Commenter  J’apprécie          130
La rumeur courut qu’on donnerait trente francs à celui qui ramènerait une information du front ennemi. Rapidement, dans les pires conditions, des fantassins affamés tentèrent leur chance en rampant au milieu des cadavres couverts de larves. Ils se traînaient dans la boue comme des bêtes, en veillant dans une crevasse pour tendre l’oreille, par-dessus les chevaux de frise, afin de saisir une date, une heure, un indice d’attaque. Loin de leur cantonnement, ils se faufilaient le long des lignes allemandes, tremblant de peur et de froid dans leur poste de guet clandestin, et passaient parfois des nuits entières recroquevillés dans un trou d’obus. Le seul à avoir touché les trente francs fut Augustin Latour, un cadet qui venait de Manosque. Il racontait avoir découvert une fois un Allemand au fond d’un ravin, le cou cassé par une chute, et il lui avait fouillé les poches. Il n’y avait rien trouvé d’autre que des lettres en allemand, des marks papier et de petites pièces en métal avec un trou carré au centre, mais dans un double fond en cuir, au niveau de la ceinture, il vit trente francs, soigneusement pliés en six, que l’Allemand avait sans doute volés à un cadavre français. Il les brandissait alors, fier de lui, en répétant :
– J’ai remboursé la France.
Ce fut plus ou moins à cette époque qu’on découvrit un puits à mi-chemin entre les deux tranchées. Jusqu’à la fin de sa vie, Lazare Lonsonier ne sut jamais comment les deux lignes ennemies s’étaient accordées sur un cessez-le-feu pour y accéder. Vers midi, on suspendait les tirs, et un soldat français disposait d’une demi-heure pour sortir de sa tranchée, s’approvisionner en eau avec de lourds seaux et faire marche arrière. La demi-heure passée, un soldat allemand se ravitaillait à son tour. Une fois les deux fronts fournis, on recommençait à tirer. On survivait ainsi pour continuer à se tuer. Cette danse noire se répétait tous les jours avec une exactitude militaire, sans aucun dépassement de part et d’autre, dans un strict respect des codes chevaleresques de la guerre, au point que ceux qui revenaient du puits disaient entendre pour la première fois, après deux ans de conflit, le chant lointain d’un oiseau ou la meule d’un moulin.
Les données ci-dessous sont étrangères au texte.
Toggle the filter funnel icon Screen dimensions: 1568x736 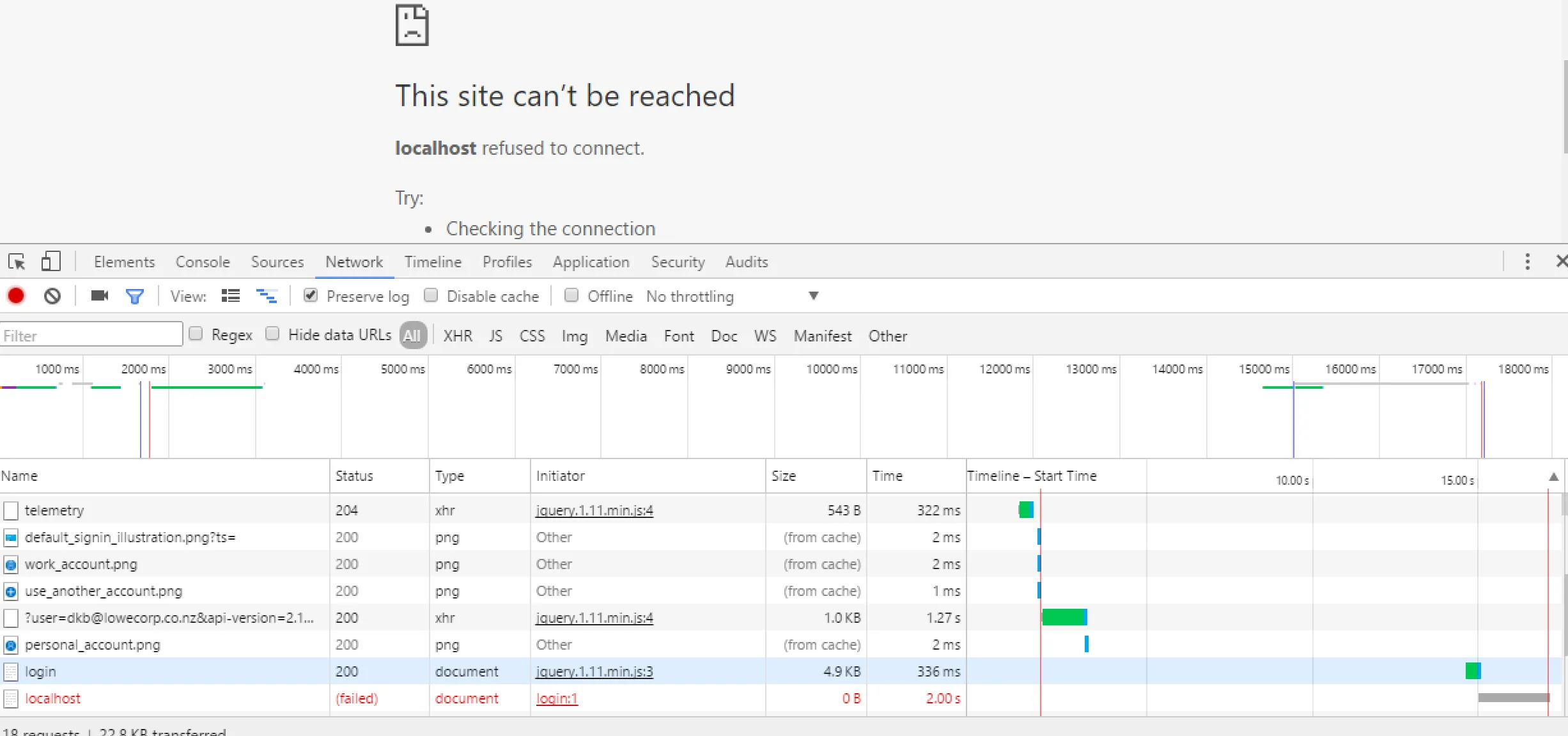point(135,296)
Lazare Lonsonier se porta volontaire. Chargé de quatre seaux pendus aux avant-bras, de vingt gourdes vides en bandoulière et d’une bassine à vaisselle entre les mains, il atteignit le puits après dix minutes de marche, en se demandant comment il rebrousserait chemin avec les mêmes récipients pleins. Le puits, entouré d’une vieille margelle et d’un muret décrépi, avait la tristesse d’une volière vide. Tout autour gisaient quelques bassines trouées de balles et une vareuse militaire que quelqu’un avait abandonnée sur le rebord.
Il attacha l’anse du seau au bout d’une corde et le fit descendre jusqu’à entendre un clapotement. Il tirait pour le remonter, lorsqu’une masse apparut subitement comme un rocher devant lui.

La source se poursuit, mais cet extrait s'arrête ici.